▶ _TEXTE SOURCE_

Le dernier a choisi en 2022 Dunkerque pour construire sa première giga-factory de cellules et de batteries bas-carbone, dans un projet dont le coût total a été estimé à 2,5 milliards d’euros selon une annonce officielle. La société française créée en 2020 a lancé une campagne de recrutement de 1200 postes en octobre dernier dans la perspective de l’ouverture de sa méga-usine dunkerquoise.

STMicroelectronics, quant à elle, a investi des milliards d’euros en France, notamment à Crolles en Isère, « pour développer nos capacités et complexifier les technologies pour le marché de l’automobile autonome », a souligné sur le plateau de BFM Business Jean-Marc Chéry, son directeur général, au début de l’année 2022.

En juillet dernier, le Président Emmanuel Macron a visité le site de STMicroelectronics à Crolles où il a annoncé un investissement du gouvernement français de l’ordre de 5,7 milliards d’euros pour une nouvelle entité de semi-conducteurs, avec la création de mille emplois à l’horizon de 2026.

Les exemples de Verkor et de STMicroelectronics à eux seuls peuvent expliquer en grande partie pourquoi Trendeo a observé davantage de créations nettes d’emploi en 2022, malgré une baisse significative du nombre d’ouvertures nettes de sites industriels, par rapport à 2021.

Est-il trop tôt pour parler de la fin de la désindustrialisation de la France ?

Le mot « réindustrialisation » a été évoqué par le directeur de Trendeo au micro d’Europe 1. Cependant, selon les analyses dans le dernier rapport du même cabinet sur l’emploi et l’investissement en France, relayées par Le Monde, il faudra patienter encore quelques années pour en arriver là : « Nous pourrions récupérer en quatre ans les pertes de sites industriels accumulées depuis 2009 » ; et ce, seulement à condition que le rythme de relance de l’industrie française observée depuis 2021 se poursuive.

L’année 2009 est en effet un tournant pour l’industrie française. Cette année-là, au lendemain de la crise financière de 2008, l’Observatoire de l’investissement de Trendeo a constaté un nombre record de suppressions de sites industriels en France, qui était de l’ordre de 258 fermetures nettes. Depuis, le cabinet a annuellement constaté que le nombre de fermetures des sites industriels dépassait régulièrement celui des créations.

▶ _CONSIGNE 1_
Relevez tous les médias cités dans le texte sur l'industrie française.
▶ _CONSIGNE 2_
Extrayez du texte sur l'industrie française le passage compris entre "En juillet dernier, le" et "de la France ?", ces deux bornes incluses.
▶ _CONSIGNE 3_
Réécrivez sous forme de liste le paragraphe du texte sur l'industrie française qui commence par « L’année 2009 est en effet », en conservant ses faits principaux.
Les lignes qui suivent n'ont aucun rapport avec le texte.

▶ _DONNÉES FOURNIES_
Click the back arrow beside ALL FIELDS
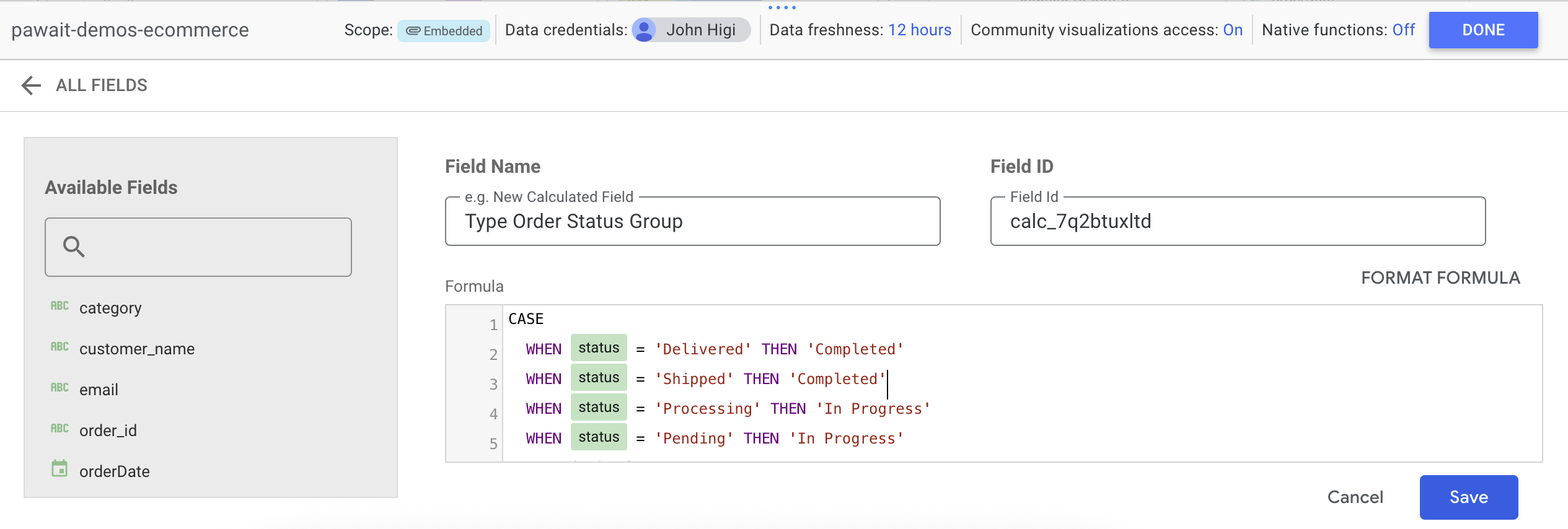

▶ _RÉPONSE RÉDIGÉE 1_
BFM Business, Europe 1, Le Monde

▶ _RÉPONSE RÉDIGÉE 2_
En juillet dernier, le Président Emmanuel Macron a visité le site de STMicroelectronics à Crolles où il a annoncé un investissement du gouvernement français de l’ordre de 5,7 milliards d’euros pour une nouvelle entité de semi-conducteurs, avec la création de mille emplois à l’horizon de 2026.

Les exemples de Verkor et de STMicroelectronics à eux seuls peuvent expliquer en grande partie pourquoi Trendeo a observé davantage de créations nettes d’emploi en 2022, malgré une baisse significative du nombre d’ouvertures nettes de sites industriels, par rapport à 2021.

Est-il trop tôt pour parler de la fin de la désindustrialisation de la France ?

▶ _RÉPONSE RÉDIGÉE 3_
- 2009 marque un tournant pour l’industrie française.
- Au lendemain de la crise financière de 2008, l’Observatoire de l’investissement de Trendeo a constaté un nombre record de suppressions de sites industriels en France, soit environ 258 fermetures nettes.
- Depuis, le cabinet constate chaque année que les fermetures de sites industriels dépassent régulièrement les créations.